__Work item__
List every natural resource that the article below on killings of environmental defenders names as something these defenders work to protect.

People mourn next to the coffin with the remains of Mexican environmentalist Homero Gomez González, during his funeral in El Rosario village, Mexico.
People mourn next to the coffin with the remains of Mexican environmentalist Homero Gomez González, during his funeral in El Rosario village, Mexico.   -   Copyright  ENRIQUE CASTRO / AFP   -  
By Rosie Frost

Murders of activists defending the environment and land rights hit a record high last year, according to a report by Global Witness.  

The** figures** released today show that 227 environmental defenders were killed around the world in 2020. It is the second consecutive year that the NGO has reported a record number of murders of those working to protect natural resources such as water supplies, forests and oceans.

Colombia had the highest number of recorded attacks with 65 environmentalists killed in 2020. Global Witness says a third of these attacks targeted Indigenous and Afro-descent people and almost half were against small scale farmers.

Almost a third of all attacks recorded in 2020 targeted Indigenous people.

__Dataset entries__
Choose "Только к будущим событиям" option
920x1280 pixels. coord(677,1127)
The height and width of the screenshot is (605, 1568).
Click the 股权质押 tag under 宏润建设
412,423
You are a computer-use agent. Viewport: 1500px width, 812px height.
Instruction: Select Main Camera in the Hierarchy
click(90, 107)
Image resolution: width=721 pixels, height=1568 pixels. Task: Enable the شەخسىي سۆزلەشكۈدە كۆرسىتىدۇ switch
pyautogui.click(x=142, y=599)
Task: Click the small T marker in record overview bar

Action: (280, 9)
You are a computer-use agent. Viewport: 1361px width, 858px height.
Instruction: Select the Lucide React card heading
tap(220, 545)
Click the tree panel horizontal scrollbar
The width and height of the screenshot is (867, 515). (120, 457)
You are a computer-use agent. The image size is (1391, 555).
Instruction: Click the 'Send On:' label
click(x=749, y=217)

__Result of the exercise__
Water supplies, forests, oceans